Why you blog

Your blogs combine the personal and the professional to find the better you.

Everyone from the local banker to the grandma next door is writing one, and network professionals are no exception. You blog about work, family, games, obsessions and your good causes, all from that particularly "network professional" point of view, where posts about database system wars interweave with the political and the personal.

The rabble-rouser

For James McGovern, a 37-year-old enterprise architect for a Fortune 100 company in Hartford, Conn., blogging is a way to secretly escape the sometimes stifling corporate culture in which he labors. His blog, "Thinking Out Loud: Thought Leadership from an Enterprise Architect, " is the perfect place for McGovern to take a virtual step out of his office and get a reality check.

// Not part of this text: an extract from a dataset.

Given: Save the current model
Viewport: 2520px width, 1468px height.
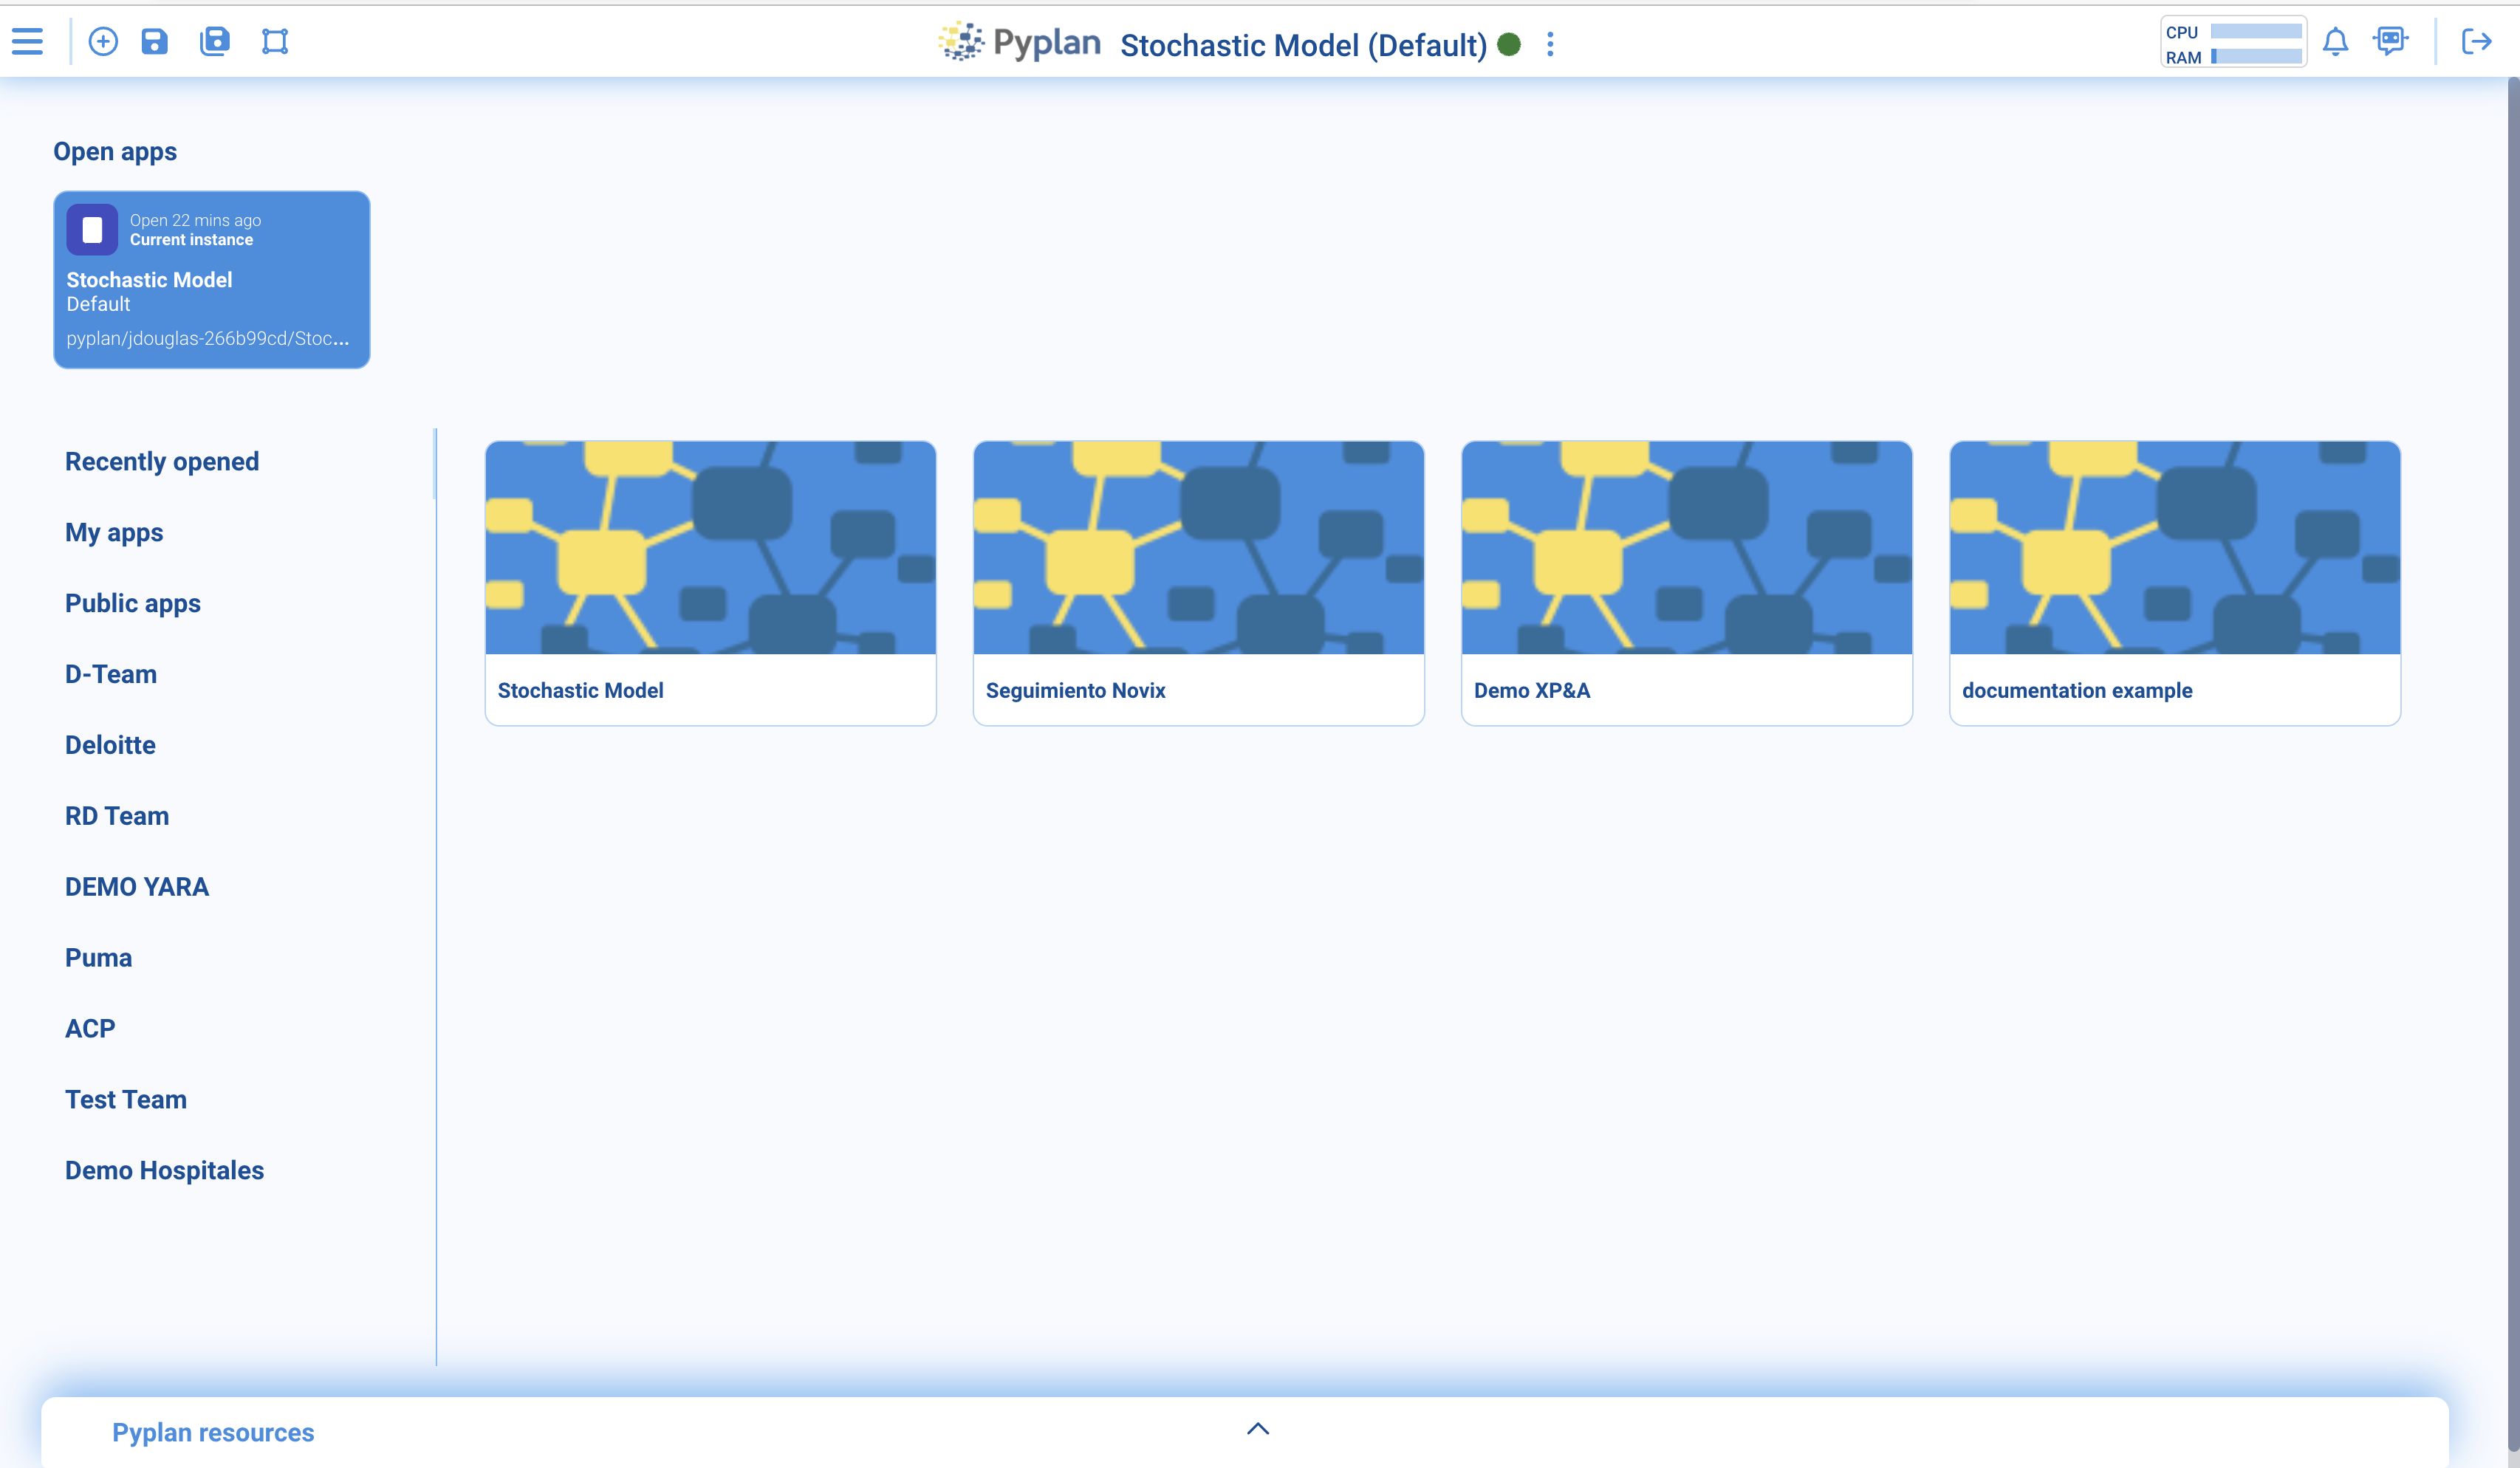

"In a corporate environment, you get tempered responses to your ideas. In the blogosphere, if your idea just sucks, people will tell you very honestly what they think," McGovern says. "I come up with far-out ideas, and I need to have them validated." This honest and relevant feedback is, in part, why McGovern chose to host his blog at ITToolbox.com, a site that caters to the IT professional, eliminating the randomness of other blog hosting sites. "I know I'm not the only one thinking about" things like compliance, he says.

The father of two young children and a Kung Fu movie addict, McGovern sees blogging as a "progressive tool" that helps him do his job better. But he isn't above using his blog as a personal soapbox, either. One recent post - "The lies told by outsourcers!" - garnered much attention because in it he charged fellow bloggers with sugar-coating the outsourcing of IT functions and accused "most American companies who outsource IT" of sacrificing real customer service "to save a buck." Another of his posts apparently angered an ITToolbox advertiser so much that the host placed him on moderated status for a while, he says.

The freedom to air his ideas outside the censure of corporate political correctness fuels McGovern's desire to keep blogging. "People aren't necessarily getting the best answer. They're getting the corporate answer," he says. By putting his blog to good use, McGovern hopes to provide better answers - for himself and his readers.

The family man

If a blog entitled "My kids' Dad" gives rise to images of cutesy stories and family photos, think again. Stuart Berman, the aforementioned Dad, has a much larger purpose in mind for his blog. Berman, a 45-year-old consulting network engineer for a Fortune 1000 furniture manufacturer in Grand Rapids, Mich., is a big believer in horizontal thinking, where ideas don't have to be about network engineering to help him improve his work.

For instance, one of his early posts details how a program on C-SPAN about globalization and international security got him thinking about network security. "There are lessons in history, politics and a whole host of other subjects that I can apply to security, or personal relationships and life in the corporate world," he says. "I believe I can be a better professional by learning about other fields and applying some of those lessons to my field."

On a blog roll

Network professionals love to blog. Click here for a sampling.

Despite his interest in how blogging can better his work life, Berman doesn't actually post much about professional topics. One recent post examined the ethics of determining the winning order at his son's chess tournament, where his 7-year-old technically took third but was awarded a fourth-place trophy. Another entry detailed the quest to install a DVD player in the family vehicle. "Being in a profession that involves a lot of conceptual and symbolic work, there is something very satisfying about using your own hands to produce a tangible result," he writes.

Berman admits that he's addicted to blogging. "The time signatures [are often] midnight or 1 a.m. or some crazy hour when the kids have gone to bed and everything's calmed down. I'll be sitting there watching TV or reading a book and stumble across a good idea and start blogging about it, and suddenly it's 3 a.m.," he says. "My wife calls herself a blogging widow."

Berman also sees his blog as a legacy for his kids and would have loved such a record from his own father or grandfather. "I wish I could have had insight into what made them tick, what they cared about, how they thought and what kind of advice they would have had for me," he says.

That blogging about chess tournaments or books can lead to better job performance is obvious to Berman. "I'm looking to broaden my understanding," and if the six to 10 hours spent blogging every week can improve the 40-plus hours spent at work, then Berman says he's accomplished his mission.